Task objective »
Can you write out, character for character, the part of the data that opens with the line containing "Open the Soft" and closes with the line containing "tap(150, 53)", both of those lines included?

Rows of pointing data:
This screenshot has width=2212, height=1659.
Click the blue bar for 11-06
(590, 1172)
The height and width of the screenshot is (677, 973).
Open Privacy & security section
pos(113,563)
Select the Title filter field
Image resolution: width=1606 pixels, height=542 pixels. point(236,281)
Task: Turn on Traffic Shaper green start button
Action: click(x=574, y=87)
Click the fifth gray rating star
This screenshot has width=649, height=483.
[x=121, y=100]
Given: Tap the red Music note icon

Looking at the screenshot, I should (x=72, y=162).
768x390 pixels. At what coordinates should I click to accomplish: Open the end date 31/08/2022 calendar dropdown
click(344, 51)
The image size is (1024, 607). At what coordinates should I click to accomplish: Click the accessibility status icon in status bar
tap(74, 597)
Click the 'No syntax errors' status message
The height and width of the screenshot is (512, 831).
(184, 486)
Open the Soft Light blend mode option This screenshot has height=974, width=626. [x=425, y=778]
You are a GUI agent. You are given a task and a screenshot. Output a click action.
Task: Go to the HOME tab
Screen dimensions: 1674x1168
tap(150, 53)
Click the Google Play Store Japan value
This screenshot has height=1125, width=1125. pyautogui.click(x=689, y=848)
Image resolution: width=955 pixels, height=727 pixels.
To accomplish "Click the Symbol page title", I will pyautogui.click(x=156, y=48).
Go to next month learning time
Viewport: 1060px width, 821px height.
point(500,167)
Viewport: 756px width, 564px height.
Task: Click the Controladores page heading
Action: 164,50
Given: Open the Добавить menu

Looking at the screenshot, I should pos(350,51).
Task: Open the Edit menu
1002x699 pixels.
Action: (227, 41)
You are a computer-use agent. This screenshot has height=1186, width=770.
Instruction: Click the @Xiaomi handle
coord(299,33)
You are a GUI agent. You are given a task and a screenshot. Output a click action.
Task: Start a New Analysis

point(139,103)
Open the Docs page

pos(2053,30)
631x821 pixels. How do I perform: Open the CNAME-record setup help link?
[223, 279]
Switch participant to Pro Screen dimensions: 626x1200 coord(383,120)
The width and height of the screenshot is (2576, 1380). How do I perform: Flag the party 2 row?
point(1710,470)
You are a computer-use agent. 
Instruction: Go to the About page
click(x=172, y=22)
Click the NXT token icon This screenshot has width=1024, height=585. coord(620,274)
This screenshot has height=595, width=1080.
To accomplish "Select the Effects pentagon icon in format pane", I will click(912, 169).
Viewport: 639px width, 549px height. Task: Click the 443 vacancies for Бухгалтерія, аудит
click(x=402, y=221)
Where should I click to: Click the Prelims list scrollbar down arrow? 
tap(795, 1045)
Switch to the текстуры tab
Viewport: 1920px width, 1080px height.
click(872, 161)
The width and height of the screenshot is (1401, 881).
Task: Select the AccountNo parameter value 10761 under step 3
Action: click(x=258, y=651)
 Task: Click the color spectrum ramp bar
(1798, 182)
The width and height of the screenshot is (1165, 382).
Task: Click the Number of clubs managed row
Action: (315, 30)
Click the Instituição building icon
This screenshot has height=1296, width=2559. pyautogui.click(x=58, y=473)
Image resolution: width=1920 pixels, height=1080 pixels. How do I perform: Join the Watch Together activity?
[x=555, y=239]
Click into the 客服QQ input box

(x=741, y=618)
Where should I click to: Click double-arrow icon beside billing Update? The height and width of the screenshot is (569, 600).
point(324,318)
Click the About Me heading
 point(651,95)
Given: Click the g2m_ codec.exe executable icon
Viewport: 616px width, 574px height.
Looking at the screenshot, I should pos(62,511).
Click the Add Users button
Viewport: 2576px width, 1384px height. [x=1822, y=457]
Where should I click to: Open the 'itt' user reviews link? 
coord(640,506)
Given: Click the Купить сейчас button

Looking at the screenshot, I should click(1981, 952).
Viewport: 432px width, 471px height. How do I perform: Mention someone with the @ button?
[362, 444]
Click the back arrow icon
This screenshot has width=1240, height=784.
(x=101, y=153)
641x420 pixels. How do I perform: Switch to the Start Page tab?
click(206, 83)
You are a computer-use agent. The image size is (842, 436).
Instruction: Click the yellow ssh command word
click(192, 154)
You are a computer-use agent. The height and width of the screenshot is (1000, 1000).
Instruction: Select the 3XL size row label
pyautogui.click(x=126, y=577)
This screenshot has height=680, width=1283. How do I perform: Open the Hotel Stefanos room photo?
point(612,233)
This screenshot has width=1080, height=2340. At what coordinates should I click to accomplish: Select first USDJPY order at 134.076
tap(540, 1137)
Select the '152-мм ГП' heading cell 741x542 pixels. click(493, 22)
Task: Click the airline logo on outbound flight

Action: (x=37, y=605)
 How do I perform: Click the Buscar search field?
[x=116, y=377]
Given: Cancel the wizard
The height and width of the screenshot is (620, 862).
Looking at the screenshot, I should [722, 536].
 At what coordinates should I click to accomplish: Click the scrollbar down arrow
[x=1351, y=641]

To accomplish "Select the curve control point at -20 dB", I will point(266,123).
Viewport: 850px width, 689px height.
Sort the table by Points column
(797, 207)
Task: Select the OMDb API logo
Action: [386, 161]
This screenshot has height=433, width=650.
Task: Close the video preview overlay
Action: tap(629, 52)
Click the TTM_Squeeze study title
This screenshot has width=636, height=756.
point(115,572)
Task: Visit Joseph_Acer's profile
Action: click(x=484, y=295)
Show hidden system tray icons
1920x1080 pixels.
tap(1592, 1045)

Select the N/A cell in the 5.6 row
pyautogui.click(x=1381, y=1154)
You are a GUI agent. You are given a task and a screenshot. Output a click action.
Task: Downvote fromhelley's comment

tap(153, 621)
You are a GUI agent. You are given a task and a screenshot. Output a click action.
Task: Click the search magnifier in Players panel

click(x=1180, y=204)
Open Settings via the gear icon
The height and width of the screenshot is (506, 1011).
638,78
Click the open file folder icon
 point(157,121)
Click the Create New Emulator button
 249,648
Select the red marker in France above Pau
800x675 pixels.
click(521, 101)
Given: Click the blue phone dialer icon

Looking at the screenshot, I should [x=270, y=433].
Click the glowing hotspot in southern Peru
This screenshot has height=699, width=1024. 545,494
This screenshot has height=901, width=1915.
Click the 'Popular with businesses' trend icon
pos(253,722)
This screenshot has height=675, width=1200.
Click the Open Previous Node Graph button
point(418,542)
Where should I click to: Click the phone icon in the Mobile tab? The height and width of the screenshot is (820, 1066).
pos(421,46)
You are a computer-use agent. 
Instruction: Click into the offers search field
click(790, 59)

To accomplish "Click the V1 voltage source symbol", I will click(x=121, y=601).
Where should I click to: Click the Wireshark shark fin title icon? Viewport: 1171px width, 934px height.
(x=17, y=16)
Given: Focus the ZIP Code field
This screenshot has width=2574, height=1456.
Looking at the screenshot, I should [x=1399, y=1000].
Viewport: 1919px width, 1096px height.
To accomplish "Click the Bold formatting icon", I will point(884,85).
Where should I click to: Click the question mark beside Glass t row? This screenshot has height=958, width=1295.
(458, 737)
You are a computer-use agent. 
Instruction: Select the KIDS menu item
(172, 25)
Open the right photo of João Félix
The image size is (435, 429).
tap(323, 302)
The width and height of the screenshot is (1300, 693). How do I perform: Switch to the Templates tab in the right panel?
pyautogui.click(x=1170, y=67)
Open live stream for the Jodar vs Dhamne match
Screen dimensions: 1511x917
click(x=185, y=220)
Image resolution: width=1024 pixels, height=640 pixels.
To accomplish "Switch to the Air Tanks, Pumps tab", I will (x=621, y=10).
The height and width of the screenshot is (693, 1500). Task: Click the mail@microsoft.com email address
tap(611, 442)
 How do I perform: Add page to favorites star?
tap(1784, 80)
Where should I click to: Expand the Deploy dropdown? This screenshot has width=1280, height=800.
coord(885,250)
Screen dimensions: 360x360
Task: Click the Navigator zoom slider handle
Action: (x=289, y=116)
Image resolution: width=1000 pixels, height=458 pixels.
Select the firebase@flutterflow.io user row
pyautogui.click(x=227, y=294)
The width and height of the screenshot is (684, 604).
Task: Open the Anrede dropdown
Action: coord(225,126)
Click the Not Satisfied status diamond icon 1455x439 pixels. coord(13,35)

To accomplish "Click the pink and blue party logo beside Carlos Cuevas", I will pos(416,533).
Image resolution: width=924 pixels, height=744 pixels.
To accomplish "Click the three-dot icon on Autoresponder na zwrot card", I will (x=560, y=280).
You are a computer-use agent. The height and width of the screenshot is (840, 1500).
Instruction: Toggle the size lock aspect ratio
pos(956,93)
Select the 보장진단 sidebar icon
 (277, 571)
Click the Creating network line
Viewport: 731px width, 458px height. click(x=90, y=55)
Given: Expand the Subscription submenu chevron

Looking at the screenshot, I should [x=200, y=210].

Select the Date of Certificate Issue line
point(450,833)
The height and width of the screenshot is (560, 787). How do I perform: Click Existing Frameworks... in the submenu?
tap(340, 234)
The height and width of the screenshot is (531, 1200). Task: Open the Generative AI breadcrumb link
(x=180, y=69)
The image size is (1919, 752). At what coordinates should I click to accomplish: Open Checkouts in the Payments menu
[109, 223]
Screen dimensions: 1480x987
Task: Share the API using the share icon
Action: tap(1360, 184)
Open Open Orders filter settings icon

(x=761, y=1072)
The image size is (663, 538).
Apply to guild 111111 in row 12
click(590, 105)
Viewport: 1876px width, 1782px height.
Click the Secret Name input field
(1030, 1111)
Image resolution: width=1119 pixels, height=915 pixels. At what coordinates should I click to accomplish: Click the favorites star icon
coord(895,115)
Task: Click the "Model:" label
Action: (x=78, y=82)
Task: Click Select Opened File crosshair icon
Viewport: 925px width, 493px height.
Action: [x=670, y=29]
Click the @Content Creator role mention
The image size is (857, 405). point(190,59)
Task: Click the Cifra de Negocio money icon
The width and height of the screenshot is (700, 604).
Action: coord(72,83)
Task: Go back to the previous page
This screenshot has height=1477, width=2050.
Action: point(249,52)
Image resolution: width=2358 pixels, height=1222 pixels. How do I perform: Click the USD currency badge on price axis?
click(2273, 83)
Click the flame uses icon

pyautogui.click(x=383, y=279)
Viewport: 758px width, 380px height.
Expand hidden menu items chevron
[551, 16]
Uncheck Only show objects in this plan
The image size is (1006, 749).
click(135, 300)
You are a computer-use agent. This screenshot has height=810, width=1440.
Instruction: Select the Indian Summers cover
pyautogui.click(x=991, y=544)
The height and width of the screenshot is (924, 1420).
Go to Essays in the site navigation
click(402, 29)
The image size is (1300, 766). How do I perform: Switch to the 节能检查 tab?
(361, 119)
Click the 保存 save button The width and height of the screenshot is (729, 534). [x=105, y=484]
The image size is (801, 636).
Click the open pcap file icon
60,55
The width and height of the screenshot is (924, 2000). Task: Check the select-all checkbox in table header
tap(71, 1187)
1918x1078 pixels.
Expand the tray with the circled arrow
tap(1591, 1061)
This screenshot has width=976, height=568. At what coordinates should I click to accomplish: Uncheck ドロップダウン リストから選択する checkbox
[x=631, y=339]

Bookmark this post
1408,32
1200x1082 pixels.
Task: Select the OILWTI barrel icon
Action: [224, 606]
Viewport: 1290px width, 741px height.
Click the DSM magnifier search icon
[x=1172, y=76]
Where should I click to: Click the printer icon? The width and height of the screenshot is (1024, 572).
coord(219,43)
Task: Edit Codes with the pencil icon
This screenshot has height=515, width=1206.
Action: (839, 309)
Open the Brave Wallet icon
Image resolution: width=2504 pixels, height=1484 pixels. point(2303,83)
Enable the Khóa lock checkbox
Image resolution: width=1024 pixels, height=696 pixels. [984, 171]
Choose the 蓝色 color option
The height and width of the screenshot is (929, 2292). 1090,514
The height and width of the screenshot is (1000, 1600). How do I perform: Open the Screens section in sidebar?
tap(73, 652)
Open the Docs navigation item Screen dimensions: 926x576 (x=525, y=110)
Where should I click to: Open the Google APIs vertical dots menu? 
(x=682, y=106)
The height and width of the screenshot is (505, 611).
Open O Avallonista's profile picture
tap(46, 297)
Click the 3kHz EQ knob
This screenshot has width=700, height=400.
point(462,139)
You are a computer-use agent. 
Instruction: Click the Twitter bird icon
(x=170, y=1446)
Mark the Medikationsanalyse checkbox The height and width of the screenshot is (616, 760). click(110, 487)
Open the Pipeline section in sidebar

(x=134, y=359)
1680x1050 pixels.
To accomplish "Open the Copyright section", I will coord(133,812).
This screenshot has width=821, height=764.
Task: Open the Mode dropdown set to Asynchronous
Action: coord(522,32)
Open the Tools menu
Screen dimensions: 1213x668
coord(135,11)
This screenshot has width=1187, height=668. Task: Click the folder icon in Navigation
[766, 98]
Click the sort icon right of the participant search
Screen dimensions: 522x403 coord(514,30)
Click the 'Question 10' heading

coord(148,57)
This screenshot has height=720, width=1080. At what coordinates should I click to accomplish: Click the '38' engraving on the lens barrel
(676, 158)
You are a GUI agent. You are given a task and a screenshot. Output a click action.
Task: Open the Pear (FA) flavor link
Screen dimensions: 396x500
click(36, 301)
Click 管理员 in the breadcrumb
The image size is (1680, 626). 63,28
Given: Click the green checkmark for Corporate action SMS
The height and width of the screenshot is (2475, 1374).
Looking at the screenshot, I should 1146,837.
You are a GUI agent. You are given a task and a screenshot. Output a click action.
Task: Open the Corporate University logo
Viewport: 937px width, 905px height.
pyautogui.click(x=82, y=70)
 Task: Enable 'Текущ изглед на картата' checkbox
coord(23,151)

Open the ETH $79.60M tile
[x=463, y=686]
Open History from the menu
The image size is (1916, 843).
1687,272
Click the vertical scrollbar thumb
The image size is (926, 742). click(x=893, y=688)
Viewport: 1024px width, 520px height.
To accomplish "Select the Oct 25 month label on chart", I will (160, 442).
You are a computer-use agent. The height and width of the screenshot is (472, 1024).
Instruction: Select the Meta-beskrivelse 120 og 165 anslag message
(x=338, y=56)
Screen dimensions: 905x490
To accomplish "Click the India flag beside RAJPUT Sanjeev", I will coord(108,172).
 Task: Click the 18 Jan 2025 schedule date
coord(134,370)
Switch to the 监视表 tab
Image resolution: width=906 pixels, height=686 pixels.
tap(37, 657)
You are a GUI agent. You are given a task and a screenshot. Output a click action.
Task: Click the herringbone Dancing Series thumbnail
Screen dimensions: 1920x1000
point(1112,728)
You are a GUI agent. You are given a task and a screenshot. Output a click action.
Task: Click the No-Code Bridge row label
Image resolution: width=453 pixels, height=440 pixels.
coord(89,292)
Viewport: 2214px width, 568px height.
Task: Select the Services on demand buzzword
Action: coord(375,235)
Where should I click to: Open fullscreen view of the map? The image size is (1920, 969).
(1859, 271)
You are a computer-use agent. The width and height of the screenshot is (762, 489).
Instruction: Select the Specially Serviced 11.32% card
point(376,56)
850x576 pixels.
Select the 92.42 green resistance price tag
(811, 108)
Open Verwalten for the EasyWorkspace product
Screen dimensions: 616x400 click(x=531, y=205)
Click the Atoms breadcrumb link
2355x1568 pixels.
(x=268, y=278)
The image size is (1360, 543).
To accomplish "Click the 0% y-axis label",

Solution to this problem »
Open the Soft Light blend mode option This screenshot has height=974, width=626. [x=425, y=778]
You are a GUI agent. You are given a task and a screenshot. Output a click action.
Task: Go to the HOME tab
Screen dimensions: 1674x1168
tap(150, 53)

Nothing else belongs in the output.